Max Girardo ist kein Neuling auf der Monterey Halbinsel. Er hat die „Car Week“ schon über 20 Mal besucht und in seiner Rolle als Auktionator von RM Sotheby’s an Kaliforniens Küste schon hunderte wertvolle Modelle unter den Hammer gebracht.
Der einzige überlebende GT40 Roadster
Doch in diesem Jahr schoss er mit einem erstmals beim Concours d’Elegance von Pebble Beach gezeigten Modell und als Teilnehmer statt Zaungast den Vogel ab. Denn es war nicht irgendein Auto, sondern der Ford GT40 mit Chassisnummer 108. Ein nie bei Rennen eingesetzter Testwagen und vielleicht auch deshalb der einzige heute noch erhaltene Original-Roadster. Zugleich eines der wichtigsten (frühen) Exemplare des späteren Le Mans-Siegers aus dem Hause Ford.

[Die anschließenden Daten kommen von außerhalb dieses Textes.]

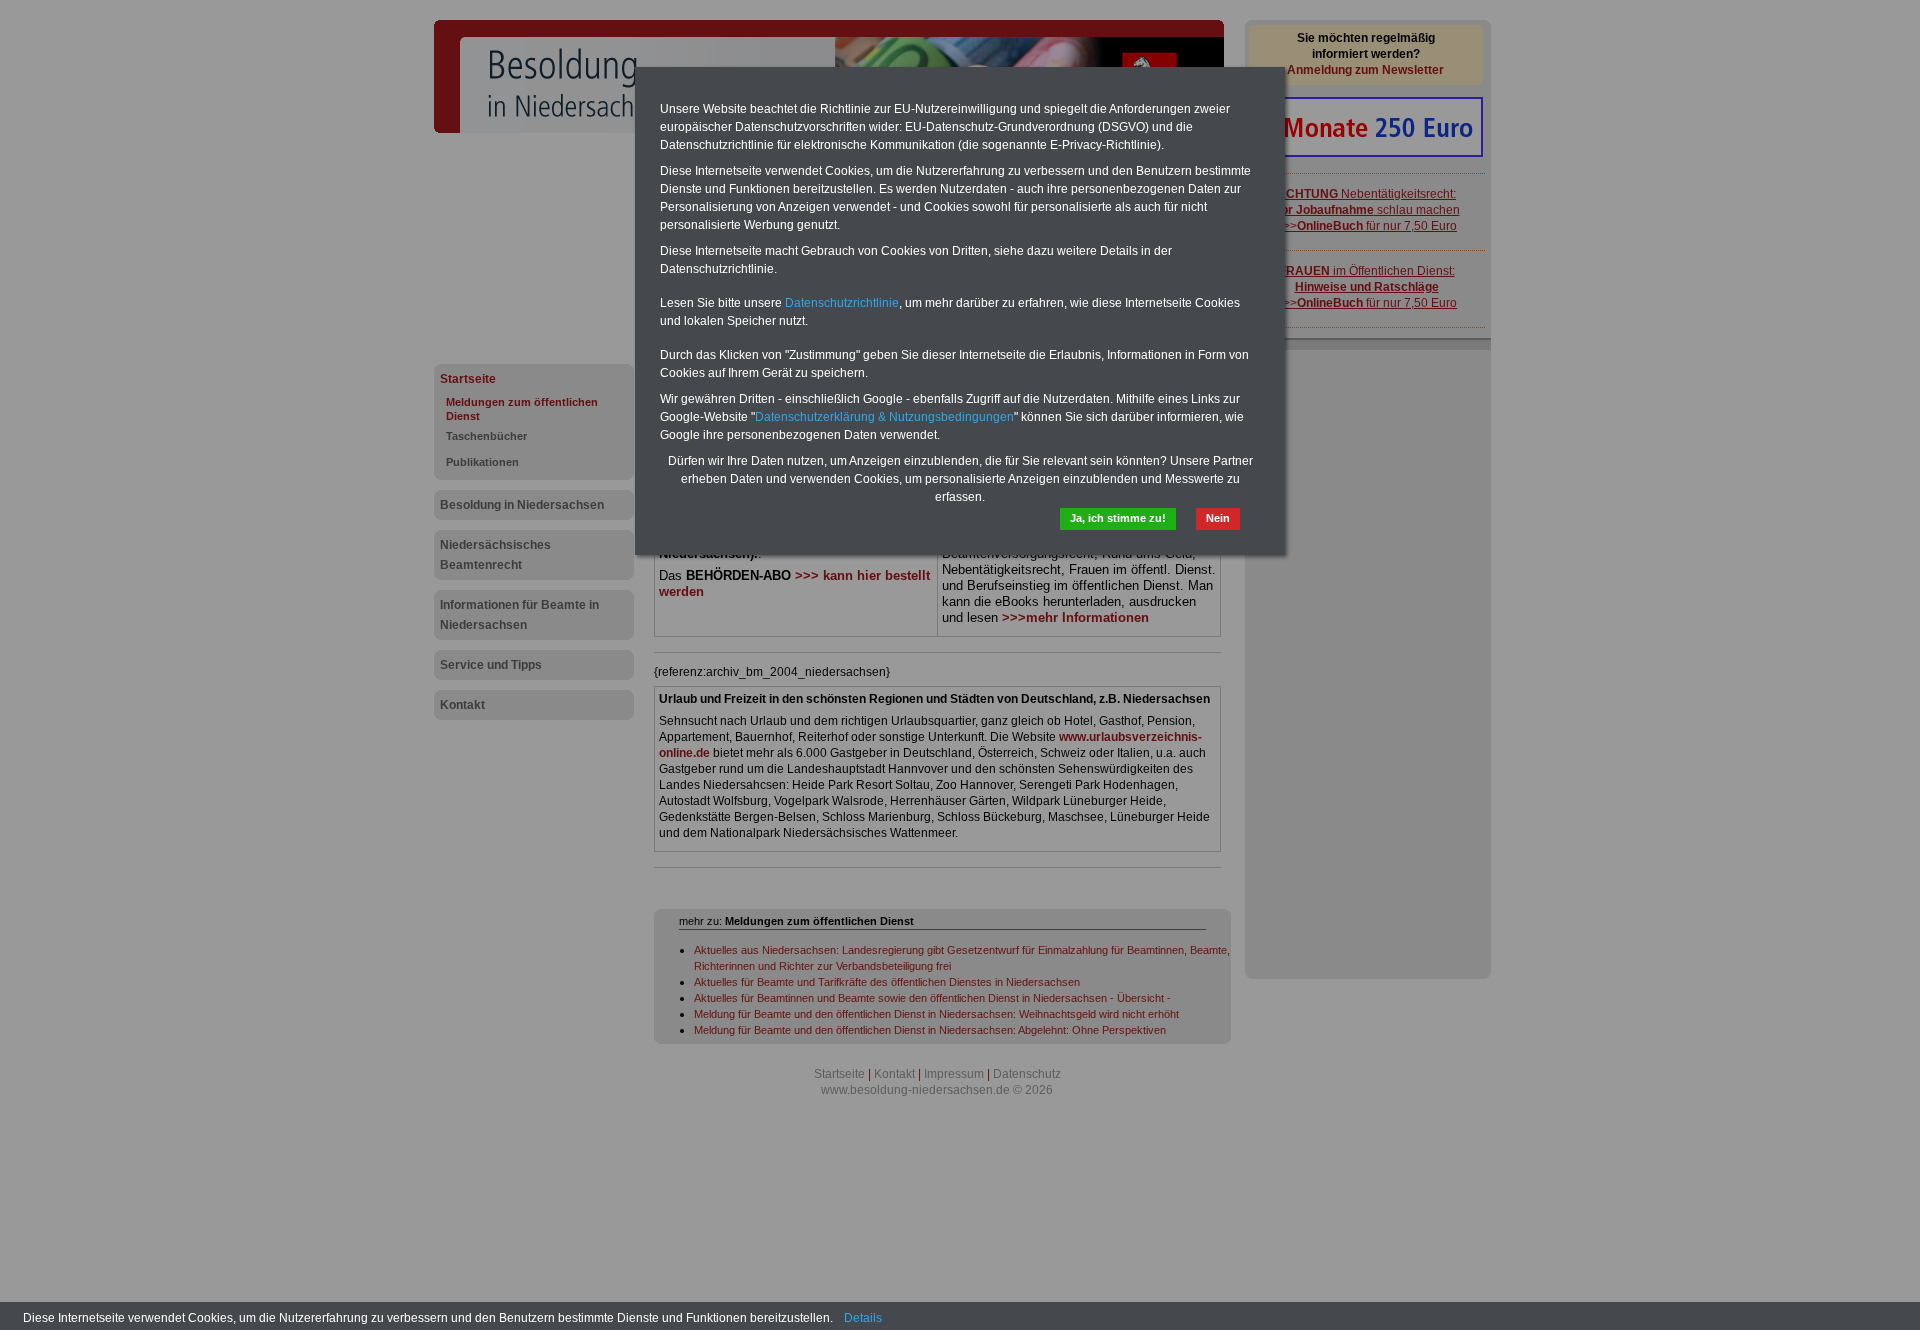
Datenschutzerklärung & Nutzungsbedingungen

„Ein Auto in Pebble Beach zu zeigen, ist im Vergleich zur Zuschauerrolle ein komplett anderes Erlebnis“, sagt Max Girardo. „Denn dadurch hast Du einen Fokus für die ganze Woche. Es macht auch mehr Spaß, denn man hat etwas, um das man sich kümmern muss. Man ist auch weitaus enger mit dem verbunden, was sonst noch rund um das Event so alles passiert. Und nimmt auch alles bewusster wahr.“
Auch Shelby und Clark fuhren ihn
Die offenen GT40 wurden in erster Linie als Entwicklungsprototypen genutzt und dieses Exemplar, das Girardos gleichnamiger Händlerbetrieb nun anbietet, ist das einzige von sechs Modellen, das noch in seiner originalen Konfiguration existiert. Es fuhr wie gesagt nie ein Rennen, doch Ken Miles absolvierte damit Tests in ganz Amerika, Jim Clark fuhr einige Demonstrationsrunden vor dem Formel 1-Grand Prix in Watkins Glen und Carroll Shelby nahm sogar Henry Ford II bei einem VIP Event als Beifahrer mit. Das war schon etwas Besonderes, denn Henry Ford II fuhr nie in seinen Autos mit, es bedurfte schon der ganzen Überredungskunst Shelbys...
„Jeder stellt sich vor, dass man in Pebble Beach mit einem 40 Millionen-Ferrari oder einem komplett restaurierten Rolls-Royce mit Sonderkarosserie aus den 30er-Jahren aufkreuzen muss“, sagt Girardo. „Doch im Rückblick kann ich sagen, dass das nicht so ist. Denn im Concours geht es vor allem um interessante Autos. Besonders gefiel mir zum Beispiel die ‚Preservation’-Klasse – ein Gentleman zeigte seinen wunderschönen Dino 246 GT und damit ein Auto, das man normalerwiese nicht mit einer Siegestrophäe in Pebble Beach verbinden würde.“
Laut, richtig laut
Nach der Ankunft am Mittwochnachmittag wurde der GT40 erst einmal kurz durchgecheckt und Benzin aufgefüllt. Dann ging es für Girardo am Donnerstag um Sieben in der Früh auf die Tour d’Elegance. Und genau in diesem Moment verliebte er sich noch einmal Hals über Kopf in diesen brutalen anglo-amerikanischen Sportwagen.
„Die Tour war ein einmaliges Erlebnis. Dieser GT40 hat ja kein Dach, also ist es innen nicht allzu heiß. Und er ist wirklich laut und sehr kraftvoll, dabei leicht zu fahren. Ich war absolut begeistert!“
Ein Gefühl wie Weihnachten
Dann das Morgengrauen des Sonntags und die berühmte „Dawn Patrol“ – die große Ankunft der über 200 Teilnehmer am Concours d’Elegance am 18. Fairway von Pebble Beach. „So früh aufzuwachen ist kein Problem, weil man schon so aufgeregt ist. Auf einen Golfplatz zu fahren, ist an sich auch nicht sehr aufregend, aber es ist die Atmosphäre und die Tatsache, dass Du in Deinem eigenen und so viel Lärm machenden Auto fährst, die den Reiz ausmachen.“
Girardos Ford trat in der Nachkriegs-Sportwagenklasse gegen solche Schwergewichte wie den Maserati A6GCS Frua Spyder von Jonathan Feiber und Heather Buhr oder Robert Bishops Ford GT40 MKIIB an. Doch zog er es vor, den GT40 nicht bewerten zu lassen – es war die Teilnahme an sich, die für ihn zählte. „Aus der Perspektive eines Concours geht nichts über Pebble Beach“, fasst Max zusammen. „Und für die Präsentation eines Autos gibt es wiederum nichts Besseres als die Monterey Car Week.“ Wir behalten das im Hinterkopf, Max!